Junior gold and silver miners outperforming explorers
It's a case of perhaps not so bad in a bad junior market. A slew of junior gold and silver producers, among others, have been trading sideways in recent months while explorers have continued to fall.
Posted: Saturday , 14 Jul 2012
HALIFAX, NS -
Whither they go, who knows. But it seems someone hit the pause button on junior mining stocks - but not explorers - in recent months. Since April and May some of the better known names have been largely trading sideways. But meanwhile, broadly speaking, explorers have continued to fall, if at slower pace in the last month or so.
A quick round-up of the performance of some junior producers this year shows their quasi-stock-stasis since about April even as other juniors fell:: Fortuna Silver Mines (TSX, NYSE: FVI) peaked over C$7 per share in 2012. It followed the junior herd down thereafter, but since early April it has traded between C$3.50 and C$4.50. Capstone Mining (TSX: CS) was up near C$3.50 near the start of 2012, then slid, and since late April it has hovered either side of C$2.25. Great Panther Silver (TSX: GPR) was over C$2.50 in early 2012 and then it slid until late April/early May. Since it has more or less traded around C$1.80. Avion Gold (TSX: AVR) was over C$1.50 at the outset of 2012. Since mid April, though, it has been bouncing along the 50 cent mark. B2Gold (TSX: BTO) earlier this year was over C$4 per share.
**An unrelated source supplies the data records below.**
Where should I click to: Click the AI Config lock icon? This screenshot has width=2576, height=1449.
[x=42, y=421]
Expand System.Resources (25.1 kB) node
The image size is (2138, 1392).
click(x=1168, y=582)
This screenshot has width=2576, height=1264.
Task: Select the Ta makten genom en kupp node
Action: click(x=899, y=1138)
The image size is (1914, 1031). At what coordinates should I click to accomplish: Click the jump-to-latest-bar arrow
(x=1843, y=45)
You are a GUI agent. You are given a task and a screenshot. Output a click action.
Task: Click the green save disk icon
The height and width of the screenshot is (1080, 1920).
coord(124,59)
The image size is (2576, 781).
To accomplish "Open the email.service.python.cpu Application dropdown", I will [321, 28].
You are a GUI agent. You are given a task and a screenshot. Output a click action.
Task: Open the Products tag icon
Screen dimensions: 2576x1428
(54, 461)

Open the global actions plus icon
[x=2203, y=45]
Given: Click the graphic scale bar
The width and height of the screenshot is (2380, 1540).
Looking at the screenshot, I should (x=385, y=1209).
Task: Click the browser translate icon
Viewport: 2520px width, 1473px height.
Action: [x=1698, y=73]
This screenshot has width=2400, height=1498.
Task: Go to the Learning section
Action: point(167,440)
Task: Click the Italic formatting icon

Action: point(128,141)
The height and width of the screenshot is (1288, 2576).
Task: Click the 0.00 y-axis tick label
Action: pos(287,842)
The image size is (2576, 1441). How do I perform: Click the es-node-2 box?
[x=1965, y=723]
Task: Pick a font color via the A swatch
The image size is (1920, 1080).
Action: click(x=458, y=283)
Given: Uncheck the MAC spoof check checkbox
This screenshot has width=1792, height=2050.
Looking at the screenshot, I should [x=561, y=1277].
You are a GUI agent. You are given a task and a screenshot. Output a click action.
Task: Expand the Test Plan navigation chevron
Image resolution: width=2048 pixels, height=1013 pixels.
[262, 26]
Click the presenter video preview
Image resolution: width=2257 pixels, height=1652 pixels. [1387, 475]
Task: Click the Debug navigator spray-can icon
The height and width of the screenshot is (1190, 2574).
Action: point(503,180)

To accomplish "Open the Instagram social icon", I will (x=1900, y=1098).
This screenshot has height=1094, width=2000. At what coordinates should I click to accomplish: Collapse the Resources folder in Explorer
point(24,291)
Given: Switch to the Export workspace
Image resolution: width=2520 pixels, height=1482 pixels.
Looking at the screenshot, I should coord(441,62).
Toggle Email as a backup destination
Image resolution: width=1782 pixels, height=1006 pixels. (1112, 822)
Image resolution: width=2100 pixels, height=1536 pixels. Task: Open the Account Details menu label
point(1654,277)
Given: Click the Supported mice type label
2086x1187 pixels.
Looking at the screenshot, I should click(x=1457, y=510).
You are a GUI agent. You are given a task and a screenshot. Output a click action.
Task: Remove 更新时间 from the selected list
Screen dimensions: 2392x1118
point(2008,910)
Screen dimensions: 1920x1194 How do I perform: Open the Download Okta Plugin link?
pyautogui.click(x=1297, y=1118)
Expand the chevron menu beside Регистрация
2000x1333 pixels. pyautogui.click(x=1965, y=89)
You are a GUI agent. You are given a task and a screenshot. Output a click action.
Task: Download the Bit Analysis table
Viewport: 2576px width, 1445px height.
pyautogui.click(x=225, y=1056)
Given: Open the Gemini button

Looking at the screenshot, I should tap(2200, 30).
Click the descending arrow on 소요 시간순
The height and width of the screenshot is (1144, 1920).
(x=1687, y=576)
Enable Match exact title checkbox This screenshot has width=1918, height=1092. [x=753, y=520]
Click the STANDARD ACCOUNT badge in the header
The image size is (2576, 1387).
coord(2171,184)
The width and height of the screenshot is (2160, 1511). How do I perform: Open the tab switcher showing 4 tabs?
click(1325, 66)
Then it sunk briefly below C$3 per share in April and, since, it has mostly traded between C$3 to C$3.50.
While surely these and other junior producers wish their shares would reverse trend and climb, there looks to be some solace for their shareholders and management in the relative performance to junior explorers as roughly measured by TSX Venture. The Venture board peaked in late February near 1,700 this year and since it has basically slid, even though through the same period the junior miners experienced some shareprice stability.
In April the TSX Venture was down around 1400. It hit an intermediate low near 1230 in May. Then it sunk to 1160 in June. Since it has squeaked sideways - about two months after a score of junior producers started doing just that. In July the TSX Venture has come near its June low in recent days, but not broken below.
That junior producers have fared better than explorers of late could suggest investors are listening to mining analysts and commentators - the former especially - who have suggested that the place to be in the junior market, if you want to be there, is in producers. Of course, beyond sharing in the broader pain on the markets, each of the junior miners above have particular reasons for their share performance. But the sideways performance of junior producers, as the broader junior market has fallen, is obvious and makes for compelling evidence investors are positioning themselves accordingly. Perhaps the biggest so-called upside in junior mining is not the prospect that majors come a-pickin', though this will, as always, continue to occur, but that intermediates and juniors consolidate. Takeovers and mergers will come at a premium to then prevailing shareprices.
Are mineral explorers to be condemned and dumped in favour junior producers then? Maybe that has been happening in recent months. Certainly as a whole junior explorers have dredged deeper. But committed bargain hunters will only see this as more reason to consider explorers as tasty prospects that could produce outsized paybacks. As was recently noted in these pages some with an appetite for risk are treasure hunting.